Reputation: 81
Assume a job instance is running currently and is in the middle of read/process/write operation on first 1000 records. During this period, another 1000 records imported into database. In this situation, First job instance should be completed (assume no failure) after processing 1000 records. And second instance should trigger and process next 1000 records. Is it possible?
OR Have I to leave the responsibility to steps for remaining 1000 records to process (meaning another step instance will start and execute)?
Upvotes: 1
Views: 443
Reputation: 4444
Yes, it is possible. It dependes on how you define your selects.
For instance, if you use a JdbcCursorItemReader, the select ist executed at the very beginning, hence, all rows that are present at this moment, are selected and processed. Rows that are added during the processing of your batch are not part of this selection.

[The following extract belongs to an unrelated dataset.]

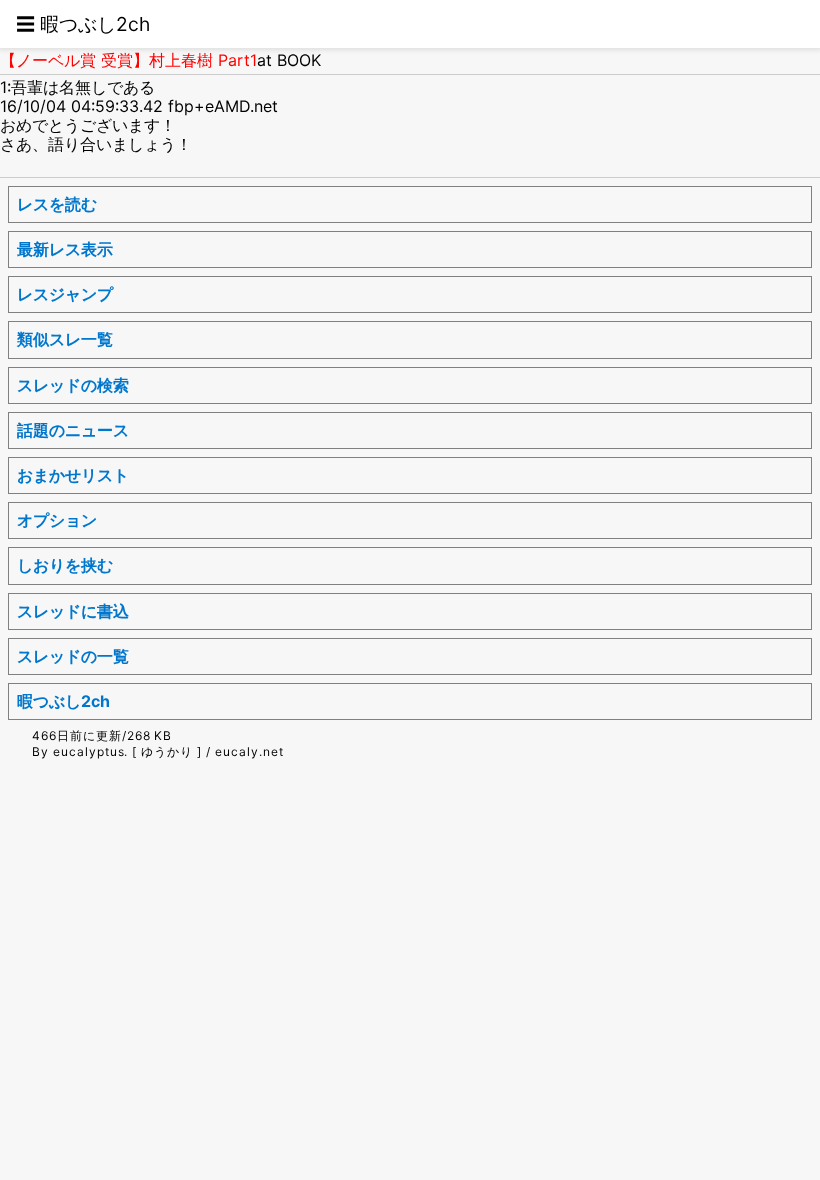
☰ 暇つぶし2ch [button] (83, 24)
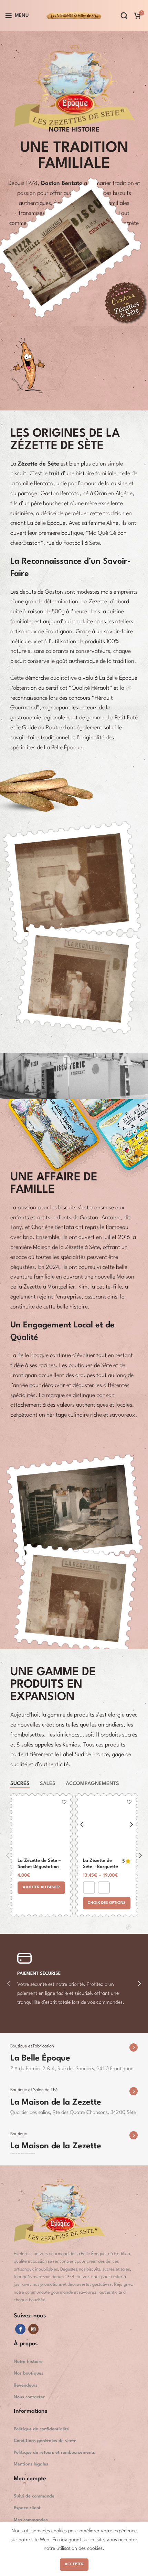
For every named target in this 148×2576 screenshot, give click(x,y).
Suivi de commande (34, 2496)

Using a JdbcPagingItemReader works diffrently, since it executes a query for every chunk that is processed. Hence having the potential to select data that was inserted during the processing of the batch. But, that could be a problem concerning restartability and ensuring that all elements will be processed. Therefore, when using a PagingItemReader, you have to ensure that the query selects the same data for every chunk (the paging reader handles an internal state which helps that every chunk receives new rows). You coudd ensure this by either having a part of the where clause which is dependent on a timestamp of the inserted row, or you add a state column and in a first step, you simply set the state of all entries available at that moment to something like "toProcess". Afther that, your query of the Reader just needs to select those entries. Of course, you will also have to update the state, once the entry was processed.
Upvotes: 2